**To be done**
Copy every line of the records below word for word, leaving out the pictures.

(Records for locating visible targets)
((

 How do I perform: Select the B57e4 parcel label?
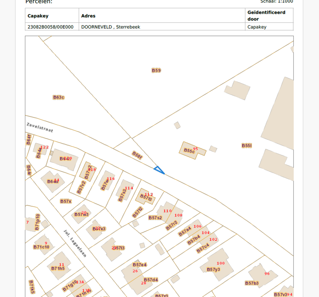[x=140, y=265]
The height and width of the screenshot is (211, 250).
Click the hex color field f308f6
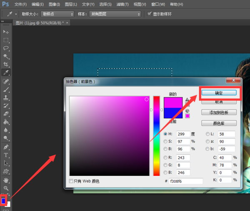pos(185,181)
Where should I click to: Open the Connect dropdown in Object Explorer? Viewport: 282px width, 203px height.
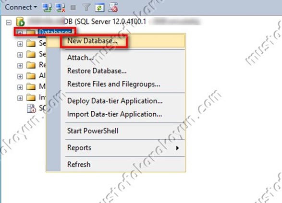21,7
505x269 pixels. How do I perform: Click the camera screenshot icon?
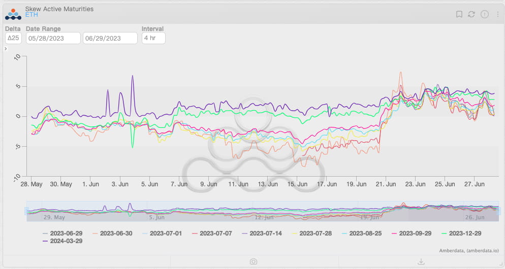click(x=254, y=261)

))

**Correct answer**
 How do I perform: Select the B57e4 parcel label?
[x=140, y=265]
The height and width of the screenshot is (211, 250).
Click the hex color field f308f6
pos(185,181)
Where should I click to: Open the Connect dropdown in Object Explorer? Viewport: 282px width, 203px height.
21,7
505x269 pixels. How do I perform: Click the camera screenshot icon?
click(x=254, y=261)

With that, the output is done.